— Listed entries —
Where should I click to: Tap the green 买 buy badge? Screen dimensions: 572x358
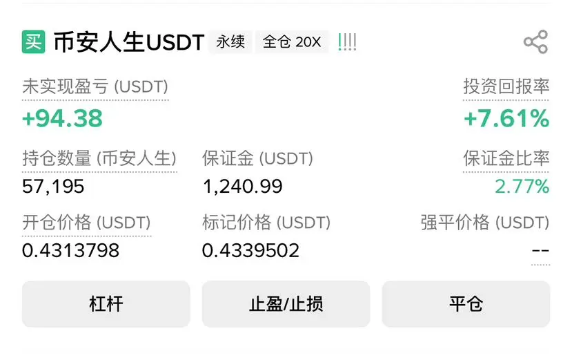coord(34,41)
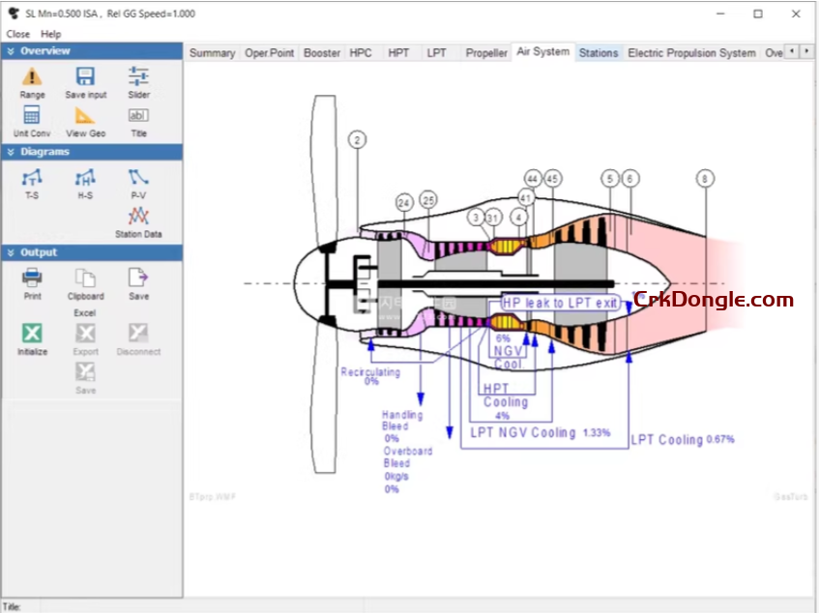Viewport: 819px width, 613px height.
Task: Open the Slider tool
Action: (x=138, y=78)
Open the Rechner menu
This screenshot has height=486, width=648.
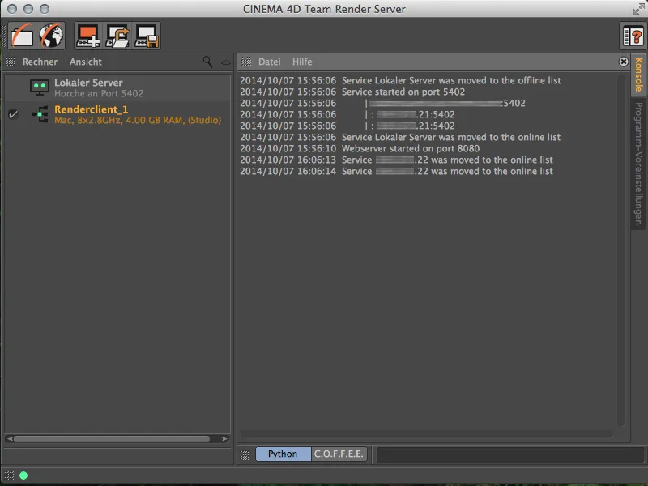(39, 62)
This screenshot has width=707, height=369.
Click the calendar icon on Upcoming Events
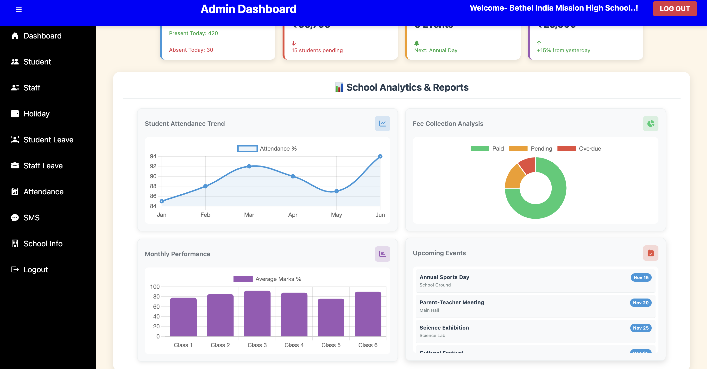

— Task prompt —
Can you repeat every row above word for word, leaving out the pictures?

— The solution —
Where should I click to: Tap the green 买 buy badge? Screen dimensions: 572x358
coord(34,41)
Viewport: 819px width, 613px height.
Task: Open the Slider tool
Action: (x=138, y=78)
Open the Rechner menu
This screenshot has height=486, width=648.
(39, 62)
This screenshot has width=707, height=369.
Click the calendar icon on Upcoming Events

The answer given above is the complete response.